According to USDA FMMO definitions for Class I fluid milk, the either/or protein or total solids percentage of this “blend” does not meet the Class I standard, and an official from the Pa. Milk Marketing Board also confirmed in a phone interview that the 50/50 blended products are not regulated as Class I under the PMMB.
This is another aspect of the move toward blending in fluid milk products. Some of these new checkoff-funded fluid milk “revitalization” products classify the milk used in them at manufacturing class prices.
But that’s another story. This article focuses on how DMI is positioning future dairy messaging and supply-chain innovation through blending.
First, many farmers will recall the words of Paul Ziemnisky, executive vice president of DMI’s Global Innovation Partnerships when he spoke in a Center for Dairy Excellence call last fall and again in a webinar during the February 2021 Pennsylvania Dairy Summit.
In those settings, Ziemnisky gave a look at the future of dairy beverages, going so far as to say new processing facilities will “need to be built as beverage plants able to handle all kinds of ingredients for the blended products of the future.”

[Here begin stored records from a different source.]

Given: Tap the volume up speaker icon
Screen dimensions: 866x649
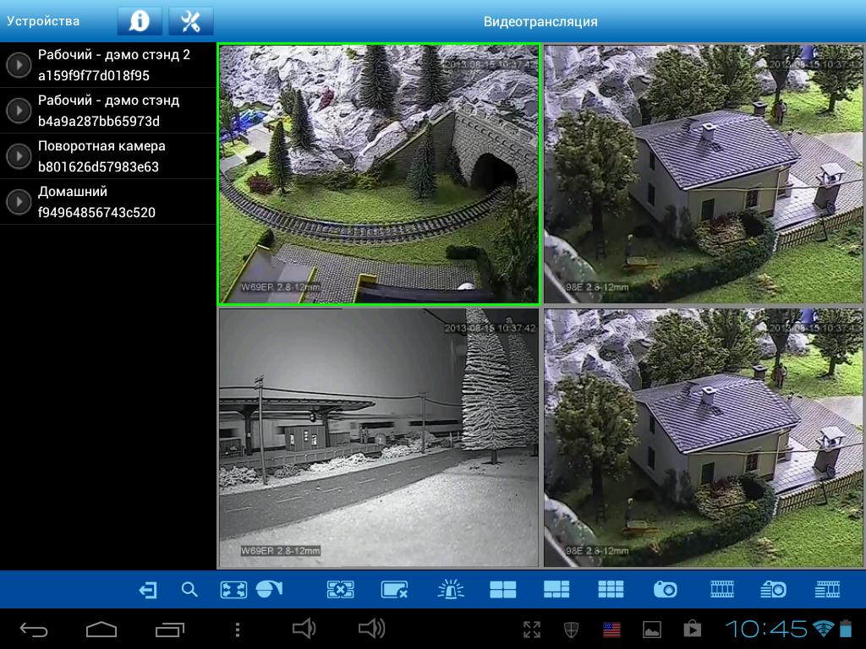Looking at the screenshot, I should click(371, 629).
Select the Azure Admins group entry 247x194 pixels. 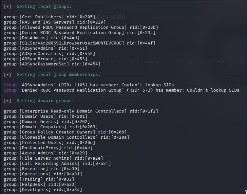[46, 153]
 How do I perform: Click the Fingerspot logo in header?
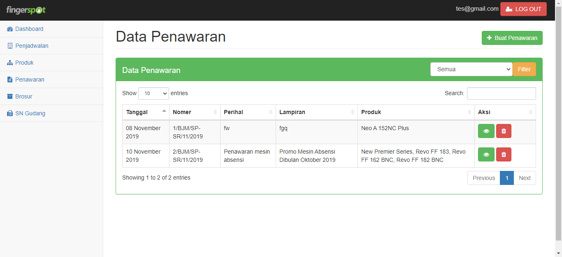pyautogui.click(x=26, y=10)
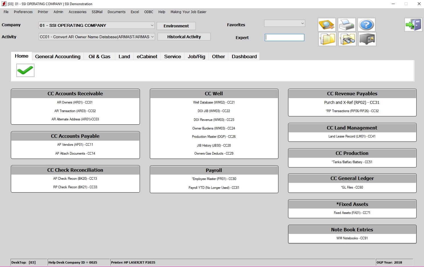Expand the Company dropdown
The width and height of the screenshot is (424, 267).
pos(152,25)
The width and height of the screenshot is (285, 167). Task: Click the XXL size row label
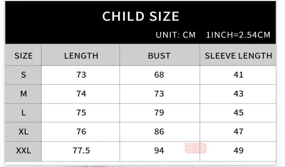24,151
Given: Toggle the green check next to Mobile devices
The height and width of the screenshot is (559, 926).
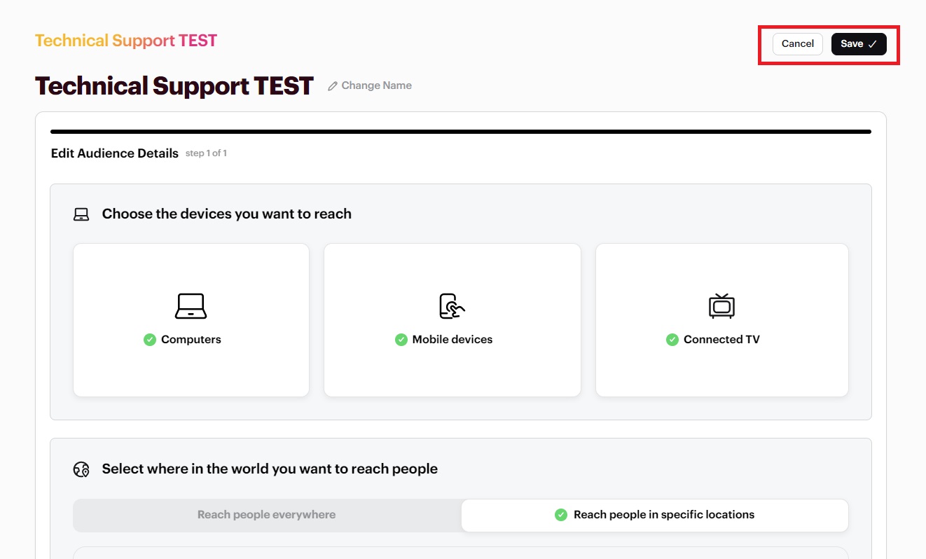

In essence, he said, the future of fluid milk is “dual purpose” processing plants.
“We will see the beverage space set up differently and our manufacturing plants will need to be set up as dual plants to make milk-based beverages because that is where the consumer is going, and it is our job to keep them where dairy is front and center,” Ziemnisky explained, noting that these blends “are shelved with milk. We’re adding plants to dairy, making lactose-free dairy to address gut health. Our partners have led, and we have driven growth by over 1 billion pounds.”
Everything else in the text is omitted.